Two prosecutors in Illinois have refused to defend the state’s gay marriage ban. So where’s the applause from small-government types for their decision not to waste taxpayer dollars?

Jon Gosselin, who wanted to shun the spotlight and fame, has now given an interview to People Magazine apologizing for behaving badly to his ex-wife Kate. Hmm, sounds like someone has decided he misses his “15 minutes.”

Despite Plaxico Burress’s professed interest in playing for the Carolina Panthers, a source reportedly told the Charlotte Observer that the team isn’t interested. But Burress is so talented, surely someone will take a shot at him?

All aboard.

June 20, 2012

Starting off on the bus to hell….


Jerry Sandusky’s wife testified in his defense today, saying boys regularly stayed over at their house and that her husband would regularly “go down and tell them goodnight.” Maybe she should have gotten a little suspicious when the bedtime reading he brought downstairs was “Caligula.”


Another “Eww” moment for the morning: This line from Jerry Sandusky’s interview with Bob Costas was not aired, but may be used in prosecutors’ closing arguments: “And I didn’t go around seeking out every young person for sexual needs that I’ve helped” “Every?”



More  “you can’t make this ‘stuff’ up.”    Bristol Palin, complaining to a friend after moving to Los Angeles:   “I have a ton of cameras on me and a ton of paparazzi. This is not fair. This is not fun.” This sad quote also captured on camera, during the filming of Bristol’s new reality tv show.


Optimistic SF Giants fans may be thinking now that Barry Zito has apparently returned to form, maybe Tim Lincecum will return to HIS form.

DATASET ENTRIES:
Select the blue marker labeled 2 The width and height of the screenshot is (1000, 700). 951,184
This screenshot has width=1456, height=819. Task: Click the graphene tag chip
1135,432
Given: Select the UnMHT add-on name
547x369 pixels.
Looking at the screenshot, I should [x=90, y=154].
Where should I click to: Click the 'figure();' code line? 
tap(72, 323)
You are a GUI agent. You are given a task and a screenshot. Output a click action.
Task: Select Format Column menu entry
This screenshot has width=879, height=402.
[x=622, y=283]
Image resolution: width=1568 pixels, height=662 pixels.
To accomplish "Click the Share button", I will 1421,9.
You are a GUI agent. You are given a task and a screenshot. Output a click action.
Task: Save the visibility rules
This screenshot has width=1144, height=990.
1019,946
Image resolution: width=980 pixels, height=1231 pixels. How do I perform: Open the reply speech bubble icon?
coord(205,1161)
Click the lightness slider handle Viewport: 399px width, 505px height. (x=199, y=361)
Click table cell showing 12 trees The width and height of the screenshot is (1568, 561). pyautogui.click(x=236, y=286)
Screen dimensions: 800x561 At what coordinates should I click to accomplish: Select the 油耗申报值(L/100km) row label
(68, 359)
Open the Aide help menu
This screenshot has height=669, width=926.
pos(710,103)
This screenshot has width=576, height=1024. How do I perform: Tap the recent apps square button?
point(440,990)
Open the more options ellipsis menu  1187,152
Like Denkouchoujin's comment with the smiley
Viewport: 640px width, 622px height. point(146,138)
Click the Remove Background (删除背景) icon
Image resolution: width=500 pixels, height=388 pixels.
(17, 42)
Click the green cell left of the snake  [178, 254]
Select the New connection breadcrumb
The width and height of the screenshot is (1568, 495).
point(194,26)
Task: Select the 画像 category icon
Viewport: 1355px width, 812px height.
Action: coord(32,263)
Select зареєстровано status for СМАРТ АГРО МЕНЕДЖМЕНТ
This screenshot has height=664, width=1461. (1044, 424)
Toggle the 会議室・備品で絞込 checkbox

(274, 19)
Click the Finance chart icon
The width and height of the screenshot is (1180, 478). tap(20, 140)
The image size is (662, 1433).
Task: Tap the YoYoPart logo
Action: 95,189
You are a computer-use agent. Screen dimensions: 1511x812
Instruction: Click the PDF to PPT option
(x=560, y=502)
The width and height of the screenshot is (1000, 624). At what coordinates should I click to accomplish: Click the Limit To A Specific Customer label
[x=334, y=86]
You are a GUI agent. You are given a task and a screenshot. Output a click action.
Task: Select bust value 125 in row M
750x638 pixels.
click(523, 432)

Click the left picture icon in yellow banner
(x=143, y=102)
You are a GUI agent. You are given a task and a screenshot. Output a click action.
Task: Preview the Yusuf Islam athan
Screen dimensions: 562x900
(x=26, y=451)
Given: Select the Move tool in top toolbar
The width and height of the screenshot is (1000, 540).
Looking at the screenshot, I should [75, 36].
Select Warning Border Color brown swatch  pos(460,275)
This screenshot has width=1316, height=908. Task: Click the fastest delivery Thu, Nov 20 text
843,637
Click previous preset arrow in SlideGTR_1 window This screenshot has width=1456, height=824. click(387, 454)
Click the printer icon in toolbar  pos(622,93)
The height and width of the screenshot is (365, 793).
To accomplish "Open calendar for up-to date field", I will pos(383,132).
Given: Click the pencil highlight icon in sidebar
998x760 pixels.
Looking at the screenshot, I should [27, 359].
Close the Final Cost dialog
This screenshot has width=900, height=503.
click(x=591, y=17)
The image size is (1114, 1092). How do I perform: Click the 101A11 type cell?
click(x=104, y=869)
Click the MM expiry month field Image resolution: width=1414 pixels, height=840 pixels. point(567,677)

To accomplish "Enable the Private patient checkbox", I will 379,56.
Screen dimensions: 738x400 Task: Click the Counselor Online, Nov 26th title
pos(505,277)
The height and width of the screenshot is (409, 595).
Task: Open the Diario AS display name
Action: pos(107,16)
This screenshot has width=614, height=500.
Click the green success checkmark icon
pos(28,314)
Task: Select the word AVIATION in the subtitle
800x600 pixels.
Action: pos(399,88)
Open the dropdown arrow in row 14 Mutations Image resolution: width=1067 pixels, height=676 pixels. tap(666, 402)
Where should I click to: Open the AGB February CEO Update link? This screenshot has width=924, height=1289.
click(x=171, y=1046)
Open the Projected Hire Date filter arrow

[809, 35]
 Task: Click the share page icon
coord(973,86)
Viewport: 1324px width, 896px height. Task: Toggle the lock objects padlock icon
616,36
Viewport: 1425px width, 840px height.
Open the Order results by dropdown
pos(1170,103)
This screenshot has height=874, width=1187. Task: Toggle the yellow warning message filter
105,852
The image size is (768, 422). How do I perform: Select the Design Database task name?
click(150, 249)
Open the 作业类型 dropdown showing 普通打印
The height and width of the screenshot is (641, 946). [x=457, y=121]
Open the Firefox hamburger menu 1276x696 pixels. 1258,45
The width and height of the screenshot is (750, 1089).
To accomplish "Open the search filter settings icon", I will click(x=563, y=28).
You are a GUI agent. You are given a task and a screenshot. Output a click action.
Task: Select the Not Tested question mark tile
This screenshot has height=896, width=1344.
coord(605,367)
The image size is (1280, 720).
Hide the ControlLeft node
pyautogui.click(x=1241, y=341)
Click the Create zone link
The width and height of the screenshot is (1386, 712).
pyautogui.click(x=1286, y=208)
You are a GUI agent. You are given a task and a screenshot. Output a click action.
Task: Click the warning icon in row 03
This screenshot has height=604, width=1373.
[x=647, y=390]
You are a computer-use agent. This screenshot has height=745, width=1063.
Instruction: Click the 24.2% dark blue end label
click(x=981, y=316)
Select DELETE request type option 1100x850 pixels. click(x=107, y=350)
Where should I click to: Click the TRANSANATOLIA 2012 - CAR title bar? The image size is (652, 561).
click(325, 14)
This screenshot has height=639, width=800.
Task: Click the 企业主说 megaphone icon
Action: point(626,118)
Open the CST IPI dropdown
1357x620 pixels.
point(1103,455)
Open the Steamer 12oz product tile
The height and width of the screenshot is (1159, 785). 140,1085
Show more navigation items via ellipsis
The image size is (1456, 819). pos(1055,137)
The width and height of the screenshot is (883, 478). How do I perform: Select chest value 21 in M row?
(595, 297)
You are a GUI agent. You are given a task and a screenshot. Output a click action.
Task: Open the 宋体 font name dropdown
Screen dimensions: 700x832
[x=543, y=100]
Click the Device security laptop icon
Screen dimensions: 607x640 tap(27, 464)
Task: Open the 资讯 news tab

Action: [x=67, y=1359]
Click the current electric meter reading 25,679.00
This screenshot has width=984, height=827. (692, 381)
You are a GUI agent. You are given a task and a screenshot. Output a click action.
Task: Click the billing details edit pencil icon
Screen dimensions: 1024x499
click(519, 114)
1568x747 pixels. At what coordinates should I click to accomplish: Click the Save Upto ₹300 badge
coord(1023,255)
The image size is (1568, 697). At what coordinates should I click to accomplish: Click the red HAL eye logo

WHAT TO WORK ON:
Answer these questions from the news roundup.
(a) How many prosecutors in Illinois refused to defend the state's gay marriage ban?
(b) Which magazine published Jon Gosselin's apology interview?
(c) To what city did Bristol Palin move?

WRITTEN RESPONSE:
(a) Two.
(b) People Magazine.
(c) Los Angeles.